__Task description__: Write out the data word for word, taking care that no picture is carried over.

** Opening Source material block **

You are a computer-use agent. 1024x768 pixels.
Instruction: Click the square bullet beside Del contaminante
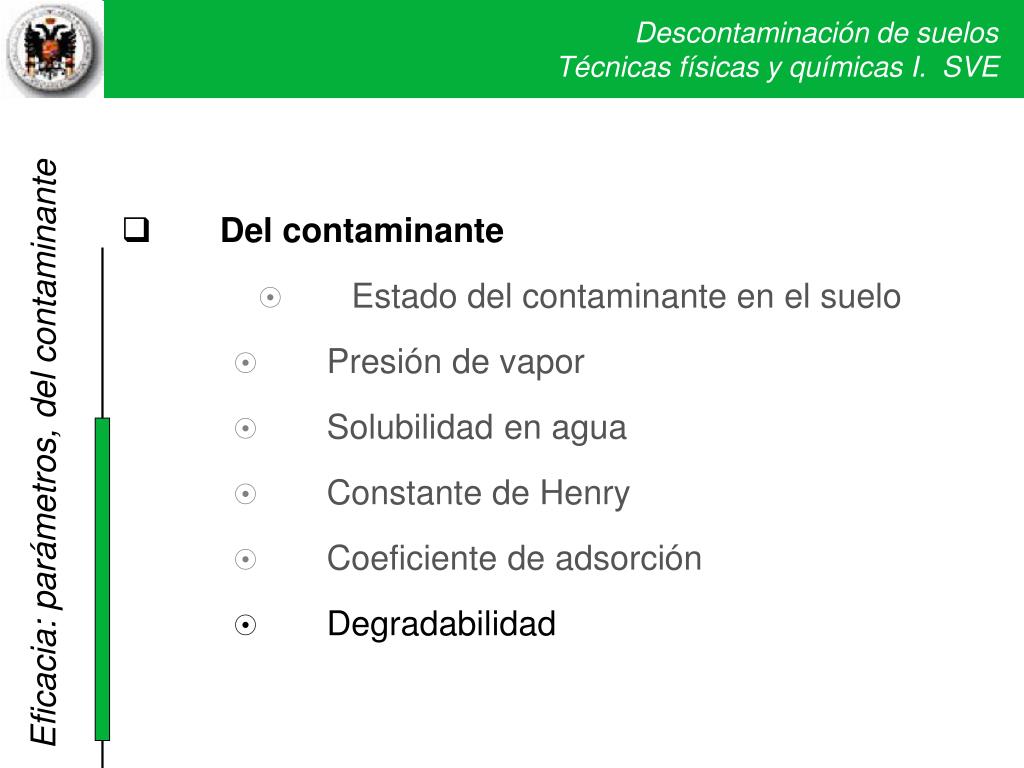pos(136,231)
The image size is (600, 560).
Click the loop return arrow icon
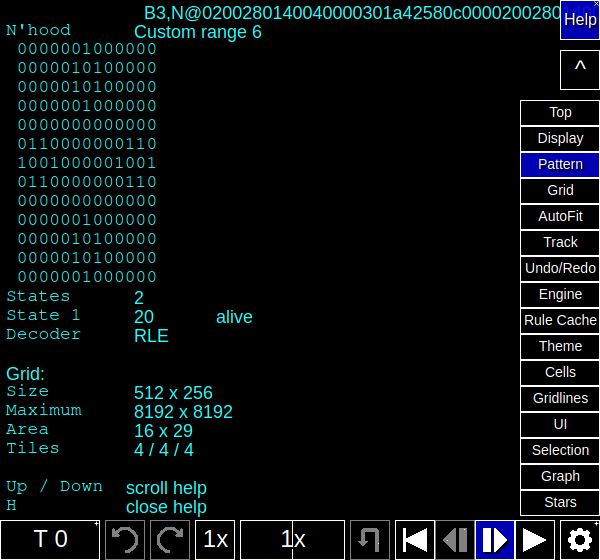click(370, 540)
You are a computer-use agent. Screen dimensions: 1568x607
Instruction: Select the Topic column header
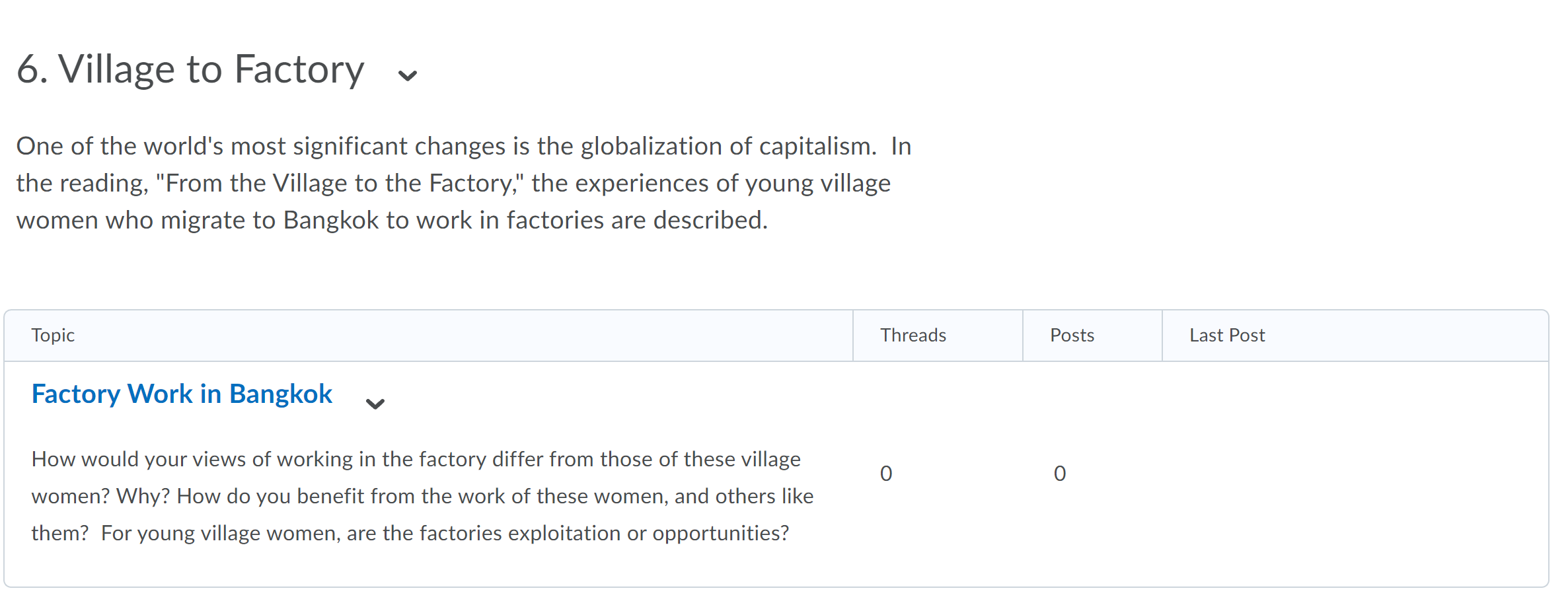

** Closing Source material block **

__Solution to this task__:
You are a computer-use agent. 1024x768 pixels.
Instruction: Click the square bullet beside Del contaminante
pos(136,231)
The image size is (600, 560).
Click the loop return arrow icon
click(370, 540)
You are a computer-use agent. Screen dimensions: 1568x607
Instruction: Select the Topic column header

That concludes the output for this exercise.